── Document section ──

With that overview out of the way, let’s dive into the code.
In the sections below, we’ll take a look at the code behind some outputs and reactive expressions. For each element, we’ll look first at the sync version, then the async version.
In some cases, these code snippets may be slightly abridged. See the GitHub repository for the full code.
Until you’ve received an introduction to the %...>%
operator, the async code below will make no sense, so if you haven’t
read An
informal intro to async programming and/or Working
with promises in R, I highly recommend doing so before
continuing!
promises
and future
The first thing we’ll do is load the basic libraries of async programming.
I originally used multiprocess
but file downloading
inside a future seemed to fail on Mac. (I’ve found that it’s usually not
worth spending a lot of time trying to figure out why
multiprocess
doesn’t work for some specific code; instead,
just use multisession
, since that’s probably going to be
the solution anyway.)
data
reactive: future_promise() all the things
The next thing we’ll do is convert the data
event
reactive to use future
for the expensive bits. The original
code looks lke this:
# SYNCHRONOUS version
data <- eventReactive(input$date, {
date <- input$date # Example: 2018-05-28
year <- lubridate::year(date) # Example: "2018"
url <- glue("http://cran-logs.rstudio.com/{year}/{date}.csv.gz")
path <- file.path("data_cache", paste0(date, ".csv.gz"))
withProgress(value = NULL, {
if (!file.exists(path)) {
setProgress(message = "Downloading data...")
download.file(url, path)
}
setProgress(message = "Parsing data...")
read_csv(path, col_types = "Dti---c-ci", progress = FALSE)
})
})
(Earlier, I said we wouldn’t take advantage of precomputation or
caching. That wasn’t entirely true; in the code above, we cache the log
files we download in a data_cache
directory. I couldn’t
bring myself to put my internet connection through that level of abuse,
as I knew I’d be running this code thousands of times as I load tested
it.)
For now, we’ll lose the
withProgress
/setProgress
reporting, since
doing that correctly requires some more advanced techniques that we’ll
talk about later. We’ll come back and fix this code later, but for
now:
# ASYNCHRONOUS version
data <- eventReactive(input$date, {
date <- input$date
year <- lubridate::year(date)
url <- glue("http://cran-logs.rstudio.com/{year}/{date}.csv.gz")
path <- file.path("data_cache", paste0(date, ".csv.gz"))
future_promise({
if (!file.exists(path)) {
download.file(url, path)
}
read_csv(path, col_types = "Dti---c-ci", progress = FALSE)

───

-- Objectives --
1. Copy the part of the async code walkthrough from "In some cases, these" up to and including "continuing!".
2. Check each statement against the async code walkthrough and answer yes or no, quoting the words that decide it. (a) File downloading inside a future seemed to fail on Mac when multiprocess was used. (b) The asynchronous version of the data reactive keeps the withProgress/setProgress reporting. (c) For each element, the async version is shown before the sync version.

── Given information ──

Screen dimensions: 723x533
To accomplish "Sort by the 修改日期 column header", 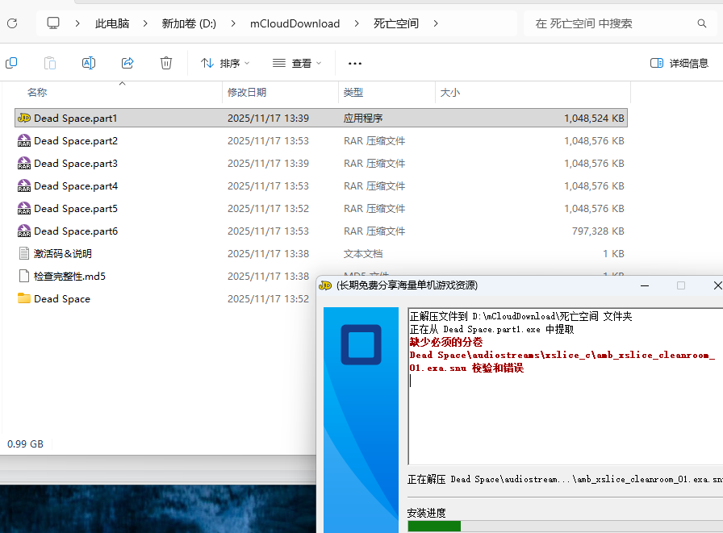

───

-- Answers to the problems --
1.
In some cases, these code snippets may be slightly abridged. See the GitHub repository for the full code.
Until you’ve received an introduction to the %...>%
operator, the async code below will make no sense, so if you haven’t
read An
informal intro to async programming and/or Working
with promises in R, I highly recommend doing so before
continuing!

2.
(a) Yes: "inside a future seemed to fail on Mac"
(b) No: "For now, we’ll lose the"
(c) No: "we’ll look first at the sync version, then the async version."